In early 1943, the 14th/32nd Battalion carried out amphibious warfare training in Queensland before being deployed to the Buna–Gona area in New Guinea in July. The battalion would remain in mainland New Guinea and New Britain for the next two years, under the command of Lieutenant Colonel William Caldwell. The strategy employed by the Australians during the New Britain campaign was one of containment against the much larger Japanese forces in the area. On 18 March 1945, the battalion took part in its only major battle of the war when it launched an assault on Bacon Hill and captured it. In April 1945, the 14th/32nd Battalion was withdrawn to Australia in preparation for involvement in future operations but, in July, the decision was made to disband the unit as the end of the war became apparent. During the course of the conflict the battalion suffered 77 casualties, of which 31 were killed in action or died of wounds or other causes. Members of the battalion received the following decorations for their service: one DSO, one OBE, two MCs, one British Empire Medal, one DCM, one MM and seven MIDs.

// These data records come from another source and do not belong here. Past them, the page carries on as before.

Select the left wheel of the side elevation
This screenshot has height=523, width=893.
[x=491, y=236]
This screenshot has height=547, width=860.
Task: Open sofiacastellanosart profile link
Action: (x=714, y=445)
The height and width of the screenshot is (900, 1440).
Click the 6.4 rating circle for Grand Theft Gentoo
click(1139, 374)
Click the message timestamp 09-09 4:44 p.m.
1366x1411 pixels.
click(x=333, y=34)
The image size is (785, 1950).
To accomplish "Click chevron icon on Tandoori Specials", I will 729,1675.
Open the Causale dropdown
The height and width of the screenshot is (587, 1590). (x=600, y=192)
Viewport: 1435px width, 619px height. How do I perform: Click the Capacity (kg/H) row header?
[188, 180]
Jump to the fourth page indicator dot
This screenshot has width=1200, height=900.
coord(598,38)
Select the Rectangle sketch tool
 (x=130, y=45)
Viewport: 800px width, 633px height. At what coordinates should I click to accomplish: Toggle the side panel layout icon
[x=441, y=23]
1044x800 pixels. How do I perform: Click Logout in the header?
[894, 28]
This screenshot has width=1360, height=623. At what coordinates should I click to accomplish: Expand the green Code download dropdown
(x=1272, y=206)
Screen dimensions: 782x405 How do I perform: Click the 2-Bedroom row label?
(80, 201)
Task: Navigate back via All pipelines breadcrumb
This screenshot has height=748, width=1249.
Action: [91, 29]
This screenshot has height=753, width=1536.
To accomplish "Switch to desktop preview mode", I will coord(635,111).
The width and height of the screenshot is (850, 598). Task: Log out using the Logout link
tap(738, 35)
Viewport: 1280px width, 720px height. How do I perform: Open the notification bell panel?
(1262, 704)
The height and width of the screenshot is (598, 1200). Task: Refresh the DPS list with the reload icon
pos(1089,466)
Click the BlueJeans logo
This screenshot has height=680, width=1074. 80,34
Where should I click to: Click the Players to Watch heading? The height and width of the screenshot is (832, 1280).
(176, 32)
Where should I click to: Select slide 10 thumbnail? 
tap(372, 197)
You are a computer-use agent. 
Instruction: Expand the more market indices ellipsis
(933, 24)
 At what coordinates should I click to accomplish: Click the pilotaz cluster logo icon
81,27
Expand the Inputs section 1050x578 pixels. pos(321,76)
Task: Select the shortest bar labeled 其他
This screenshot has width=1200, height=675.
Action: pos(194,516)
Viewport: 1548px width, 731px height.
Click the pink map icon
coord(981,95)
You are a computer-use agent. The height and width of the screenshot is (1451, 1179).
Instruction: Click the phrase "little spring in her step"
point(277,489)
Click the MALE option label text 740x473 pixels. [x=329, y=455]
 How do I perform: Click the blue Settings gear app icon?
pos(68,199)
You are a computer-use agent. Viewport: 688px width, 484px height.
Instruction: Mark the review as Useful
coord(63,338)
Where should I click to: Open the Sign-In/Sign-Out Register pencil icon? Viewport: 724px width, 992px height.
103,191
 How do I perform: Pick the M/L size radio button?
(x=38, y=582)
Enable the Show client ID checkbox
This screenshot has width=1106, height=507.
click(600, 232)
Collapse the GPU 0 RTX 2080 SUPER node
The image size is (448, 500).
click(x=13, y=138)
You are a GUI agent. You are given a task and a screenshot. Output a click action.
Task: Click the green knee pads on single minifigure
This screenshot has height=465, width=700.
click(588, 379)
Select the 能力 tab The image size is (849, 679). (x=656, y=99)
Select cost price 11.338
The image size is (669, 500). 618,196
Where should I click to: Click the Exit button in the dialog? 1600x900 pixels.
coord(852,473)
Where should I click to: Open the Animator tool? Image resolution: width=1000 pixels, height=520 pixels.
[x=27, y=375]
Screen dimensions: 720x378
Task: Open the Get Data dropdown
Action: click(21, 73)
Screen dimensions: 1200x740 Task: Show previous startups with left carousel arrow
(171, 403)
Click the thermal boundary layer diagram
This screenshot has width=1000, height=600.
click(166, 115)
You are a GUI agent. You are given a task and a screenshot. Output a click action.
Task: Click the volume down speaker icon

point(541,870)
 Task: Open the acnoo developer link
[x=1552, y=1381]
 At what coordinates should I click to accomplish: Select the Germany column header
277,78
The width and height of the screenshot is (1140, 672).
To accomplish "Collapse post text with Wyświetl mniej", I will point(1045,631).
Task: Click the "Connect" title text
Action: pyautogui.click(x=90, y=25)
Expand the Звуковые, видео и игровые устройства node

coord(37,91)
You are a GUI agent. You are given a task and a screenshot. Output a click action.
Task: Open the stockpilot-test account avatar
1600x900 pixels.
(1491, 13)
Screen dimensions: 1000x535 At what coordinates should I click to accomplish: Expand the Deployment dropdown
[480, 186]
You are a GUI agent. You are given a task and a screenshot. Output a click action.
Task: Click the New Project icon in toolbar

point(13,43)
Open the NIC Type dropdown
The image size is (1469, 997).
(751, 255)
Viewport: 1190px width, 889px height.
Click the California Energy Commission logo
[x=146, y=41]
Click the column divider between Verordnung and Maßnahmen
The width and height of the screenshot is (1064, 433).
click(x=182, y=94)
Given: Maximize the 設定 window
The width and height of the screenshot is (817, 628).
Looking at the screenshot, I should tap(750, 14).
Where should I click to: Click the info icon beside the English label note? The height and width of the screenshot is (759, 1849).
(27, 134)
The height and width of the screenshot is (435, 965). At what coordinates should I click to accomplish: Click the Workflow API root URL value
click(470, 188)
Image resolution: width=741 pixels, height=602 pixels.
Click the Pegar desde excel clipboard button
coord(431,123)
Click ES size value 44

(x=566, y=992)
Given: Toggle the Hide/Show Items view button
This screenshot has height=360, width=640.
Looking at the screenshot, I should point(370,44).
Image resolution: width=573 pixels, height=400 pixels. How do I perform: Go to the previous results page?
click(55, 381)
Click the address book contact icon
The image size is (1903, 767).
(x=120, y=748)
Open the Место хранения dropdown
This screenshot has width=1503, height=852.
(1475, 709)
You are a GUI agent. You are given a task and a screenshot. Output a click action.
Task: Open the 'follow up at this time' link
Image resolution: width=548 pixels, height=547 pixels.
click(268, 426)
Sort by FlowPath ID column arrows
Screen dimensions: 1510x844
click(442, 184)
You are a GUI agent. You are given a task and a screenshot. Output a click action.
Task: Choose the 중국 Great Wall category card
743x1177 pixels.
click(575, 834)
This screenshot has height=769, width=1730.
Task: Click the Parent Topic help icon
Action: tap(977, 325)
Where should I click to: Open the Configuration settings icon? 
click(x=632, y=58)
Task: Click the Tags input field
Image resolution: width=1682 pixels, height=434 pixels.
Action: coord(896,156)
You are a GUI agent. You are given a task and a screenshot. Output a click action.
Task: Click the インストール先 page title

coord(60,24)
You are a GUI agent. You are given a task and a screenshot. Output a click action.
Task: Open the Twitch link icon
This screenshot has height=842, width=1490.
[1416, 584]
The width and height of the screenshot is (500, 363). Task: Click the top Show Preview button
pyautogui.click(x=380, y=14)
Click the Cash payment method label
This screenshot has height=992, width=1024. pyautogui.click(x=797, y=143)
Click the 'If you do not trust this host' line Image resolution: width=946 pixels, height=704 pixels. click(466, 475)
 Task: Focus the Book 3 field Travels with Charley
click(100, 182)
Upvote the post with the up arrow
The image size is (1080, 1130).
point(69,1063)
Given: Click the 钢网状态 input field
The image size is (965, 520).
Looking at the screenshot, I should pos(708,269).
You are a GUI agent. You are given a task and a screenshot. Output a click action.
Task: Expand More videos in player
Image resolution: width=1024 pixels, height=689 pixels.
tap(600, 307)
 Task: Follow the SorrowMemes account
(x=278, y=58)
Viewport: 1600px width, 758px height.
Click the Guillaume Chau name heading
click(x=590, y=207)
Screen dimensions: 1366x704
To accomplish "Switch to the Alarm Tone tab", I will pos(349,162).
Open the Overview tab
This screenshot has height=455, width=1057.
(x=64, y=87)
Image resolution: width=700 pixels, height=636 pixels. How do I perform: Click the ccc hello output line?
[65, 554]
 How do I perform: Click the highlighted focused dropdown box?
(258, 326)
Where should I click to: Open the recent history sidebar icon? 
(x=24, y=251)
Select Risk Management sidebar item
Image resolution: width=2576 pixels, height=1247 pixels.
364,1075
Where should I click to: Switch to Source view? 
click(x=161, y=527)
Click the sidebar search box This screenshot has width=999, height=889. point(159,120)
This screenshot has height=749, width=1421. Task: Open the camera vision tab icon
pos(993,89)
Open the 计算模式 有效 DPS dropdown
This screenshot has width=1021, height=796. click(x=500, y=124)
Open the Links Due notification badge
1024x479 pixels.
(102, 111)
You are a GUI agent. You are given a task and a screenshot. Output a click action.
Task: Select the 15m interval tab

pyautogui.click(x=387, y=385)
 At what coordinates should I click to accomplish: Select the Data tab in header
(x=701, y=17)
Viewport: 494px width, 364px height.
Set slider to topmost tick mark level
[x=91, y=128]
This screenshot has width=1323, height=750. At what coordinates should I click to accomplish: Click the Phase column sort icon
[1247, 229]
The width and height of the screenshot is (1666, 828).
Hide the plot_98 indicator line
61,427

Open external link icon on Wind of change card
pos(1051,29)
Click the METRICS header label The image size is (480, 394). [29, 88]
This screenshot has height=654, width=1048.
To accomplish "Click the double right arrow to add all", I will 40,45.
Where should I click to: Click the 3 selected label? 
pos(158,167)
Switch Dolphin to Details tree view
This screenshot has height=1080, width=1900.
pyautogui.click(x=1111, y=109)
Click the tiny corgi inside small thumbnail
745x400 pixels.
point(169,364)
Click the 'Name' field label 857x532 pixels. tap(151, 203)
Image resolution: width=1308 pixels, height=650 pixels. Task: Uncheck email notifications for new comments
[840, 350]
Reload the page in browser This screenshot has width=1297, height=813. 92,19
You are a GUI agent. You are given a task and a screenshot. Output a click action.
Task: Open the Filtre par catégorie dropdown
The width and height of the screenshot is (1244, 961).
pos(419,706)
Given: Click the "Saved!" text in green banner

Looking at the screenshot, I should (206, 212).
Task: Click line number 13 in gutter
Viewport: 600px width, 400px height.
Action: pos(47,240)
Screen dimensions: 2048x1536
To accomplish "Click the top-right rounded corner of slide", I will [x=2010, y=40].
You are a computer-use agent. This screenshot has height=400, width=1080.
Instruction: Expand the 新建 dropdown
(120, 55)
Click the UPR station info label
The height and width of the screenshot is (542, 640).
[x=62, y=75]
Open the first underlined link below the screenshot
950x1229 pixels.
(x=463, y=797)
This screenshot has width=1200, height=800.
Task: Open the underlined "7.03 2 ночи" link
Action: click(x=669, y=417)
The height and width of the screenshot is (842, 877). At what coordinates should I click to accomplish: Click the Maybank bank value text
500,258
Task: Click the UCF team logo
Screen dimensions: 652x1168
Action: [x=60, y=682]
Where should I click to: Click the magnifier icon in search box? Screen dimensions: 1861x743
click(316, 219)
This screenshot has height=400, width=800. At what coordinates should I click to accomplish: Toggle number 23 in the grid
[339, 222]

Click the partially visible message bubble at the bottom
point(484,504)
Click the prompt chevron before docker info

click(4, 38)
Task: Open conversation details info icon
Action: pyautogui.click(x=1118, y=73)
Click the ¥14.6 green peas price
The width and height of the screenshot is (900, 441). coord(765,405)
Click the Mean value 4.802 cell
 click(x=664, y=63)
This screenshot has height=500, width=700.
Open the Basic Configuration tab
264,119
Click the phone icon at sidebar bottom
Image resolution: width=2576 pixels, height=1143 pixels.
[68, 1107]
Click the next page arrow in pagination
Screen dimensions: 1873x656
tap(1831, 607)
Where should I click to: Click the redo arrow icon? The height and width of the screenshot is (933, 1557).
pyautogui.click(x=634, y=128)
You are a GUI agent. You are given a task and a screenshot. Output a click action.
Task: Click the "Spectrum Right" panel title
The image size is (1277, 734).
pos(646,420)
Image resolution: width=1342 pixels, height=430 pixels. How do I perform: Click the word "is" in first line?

===Post Second World War===
In 1948, when Australia's part-time military force was re-raised under the guise of the Citizens Military Force, the battalion was re-raised albeit as an amalgamated unit. It was linked with the 58th Battalion to become the 58th/32nd Battalion and was known variously as the Melbourne Rifles, the West Melbourne Regiment and the City of Essendon Regiment. The Australian Army was reorganised around pentropic divisions in 1960. As a result of this reorganisation the CMF was greatly reduced, as 14 infantry battalions were disbanded altogether, while the 17 that remained gave up their old regional regimental ties and were reformed as part of the six newly raised State-based regiments. As a result of this, the 58th/32nd was absorbed by the pentropic 1st Battalion, Royal Victoria Regiment, forming 'E' Company, which was also known as "The Footscray Company". The battalion received two battle honours for its service during the Second World War in 1961; at the same time it was also entrusted with the honours bestowed upon the 2/32nd Battalion, which was a separate battalion formed within the Second Australian Imperial Force. After the abolition of pentropic divisions in 1965, the unit's honours and traditions became bound up in the 5th/6th Battalion, Royal Victoria Regiment, a unit which remains in existence today. The 32nd Battalion's colours were laid up at St John's Anglican Church in Footscray in August 1970.

==Battle honours==
The 32nd Battalion was awarded the following battle honours:
- First World War: Somme 1916 & 18, Bapaume 1917, Bullecourt, Ypres 1917, Menin Road, Polygon Wood, Poelcappelle, Passchendaele, Ancre 1918, Amiens, Albert 1918, Mont St Quentin, Hindenburg Line, St Quentin Canal, France and Flanders 1916–18, Egypt 1915–16,
- Second World War: South-West Pacific 1942–1945, Waitavolo.

==Commanding officers==
The following officers commanded the 32nd Battalion during the First World War:
- Lieutenant Colonel Donald Coghill (1915–16);
- Lieutenant Colonel Robert Beardsmore (1916–17);
- Lieutenant Colonel Charles Davies (1917–18)
- Lieutenant Colonel John McArthur (1918).